#### Estratto del documento
Nell'estate del 1973 eravamo andati in vacanza a Cervia, all'Hotel Tabor.
Ricordo ancora il nome dell'hotel perché è simile al nome di un robot dell'omonimo film Tobor il re dei robot, che avevo visto in quegli stessi anni.
La cameriera che ci era stata affidata per il servizio pasti completo, pranzo e cena, era una giovane ragazza dal nome verace, Mariella, con la quale avevo subito legato perché lei, nel pieno della retorica patriarcale, mi considerava un giovane ometto, ammiccando al potenziale corteggiamento.
Mamma e nonna erano molto soddisfatte dei suoi servigi.
Mamma all'epoca aveva una storia  con un contadino della Romagna che ci forniva di vino che mamma dava direttamente alla cucina dell'albergo e Mariella ci serviva, cioè a mamma e nonna che io a 8 anni di vino ne bevevo mica...
Di quella vacanza ricordo tantissimi particolari, quasi tutti belli.

Intanto il grande numero di persone giovani che si divertivano lì insieme a bambine e bambini come me.
I locali, i bar e le discoteche all'aperto che si coloravano la sera riempendosi di gente.
E poi le attrazioni per noi bambini e bambine.
A me piacevano molto le automobili a scontro, sulle quali andavo appena potevo anche se un giro costava caro, 100 lire, il doppio del prezzo di un quotidiano o di una corsa in autobus.

C'erano poi i cigni che era una novità della zona.
Erano delle piccole imbarcazioni a due posti, a forma di cigno che navigavano in una enorme piscina. Non avevano la forma della barca, niente prua appuntita. Sulla prora uno schienale alto diventava una coda mentre sulla prua spuntava il collo del cigno.
Sopra lo schienale oltre la coda un palo lunghissimo che all'occasione diventava  punto d'aggancio se il motore del cigno si spegneva mentre ti trovavi al centro della piscina (la corsa era a tempo come quella delle macchine a scontro) e allora venivi agganciato con un lungo rostro manovrato dagli assistenti che ti riportavano a bordo piscina.

Di giorno, in spiaggia, oltre al mare, c'erano mille attrazioni.
La nave che veniva a prenderti per fare un giro della costa; il tizio che vendeva frutta caramellata e ciambelle col quale mamma e nonna avevano fatto amicizia e che ci facevano lo sconto.
Nonna prendeva sempre l'uva caramellata, mamma un caffè freddo, io la ciambella anche se mamma preferiva comprassi della frutta.

E poi c'erano i venditori ambulanti, coi quali nonna contrattava sul prezzo mentre si faceva mostrare  qualche telo da mare, un pareo, un copriletto, o, più raramente, qualche vestito.
Nonna che dal soggiorno in Libia aveva imparato qualche parola, sciorinava il suo arabo con loro e quelli come orsi davanti al miele a sentire la lingua della loro terra impazzivano e volevano per forza regalare qualcosa a nonna che, rispettosa del loro lavoro, non ha mai voluto accettare niente.

Ogni tanto veniva a trovarci qualche collega di mamma che era in villeggiatura là.
L'hotel Tabor aveva infatti una convenzione con il dopolavoro delle ferrovie dello Stato.
########
#### Voci fornite
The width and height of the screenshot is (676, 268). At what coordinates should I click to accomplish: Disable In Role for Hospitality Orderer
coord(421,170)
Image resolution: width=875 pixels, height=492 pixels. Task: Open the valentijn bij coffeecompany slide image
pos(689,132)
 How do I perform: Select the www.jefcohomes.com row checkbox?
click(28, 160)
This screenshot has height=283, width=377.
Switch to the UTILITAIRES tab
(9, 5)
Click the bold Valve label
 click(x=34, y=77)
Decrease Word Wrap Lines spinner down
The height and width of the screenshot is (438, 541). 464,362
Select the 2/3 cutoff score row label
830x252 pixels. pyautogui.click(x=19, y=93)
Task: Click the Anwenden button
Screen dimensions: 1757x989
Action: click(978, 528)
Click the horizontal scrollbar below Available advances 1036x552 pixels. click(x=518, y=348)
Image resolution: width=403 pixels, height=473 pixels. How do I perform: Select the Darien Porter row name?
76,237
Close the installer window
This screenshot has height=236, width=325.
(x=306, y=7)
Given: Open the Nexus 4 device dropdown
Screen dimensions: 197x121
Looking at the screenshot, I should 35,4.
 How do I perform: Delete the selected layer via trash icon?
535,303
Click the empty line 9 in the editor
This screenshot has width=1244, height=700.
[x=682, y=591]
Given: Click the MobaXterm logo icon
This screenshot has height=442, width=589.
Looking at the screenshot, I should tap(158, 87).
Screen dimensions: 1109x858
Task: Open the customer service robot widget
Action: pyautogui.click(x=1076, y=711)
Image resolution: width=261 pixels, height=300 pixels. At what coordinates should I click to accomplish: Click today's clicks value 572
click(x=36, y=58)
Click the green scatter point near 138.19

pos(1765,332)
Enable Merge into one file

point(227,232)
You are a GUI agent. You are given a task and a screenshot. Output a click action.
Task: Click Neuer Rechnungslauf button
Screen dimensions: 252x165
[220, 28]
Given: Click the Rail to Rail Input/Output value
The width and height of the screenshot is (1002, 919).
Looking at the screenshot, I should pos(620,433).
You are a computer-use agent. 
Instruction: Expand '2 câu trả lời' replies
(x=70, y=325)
########
**Obiettivo dell'esercizio**
Nel ricordo della vacanza a Cervia, quali articoli la nonna si faceva mostrare dai venditori ambulanti? Li elenchi tutti.

**Soluzione**
- telo da mare
- pareo
- copriletto
- vestito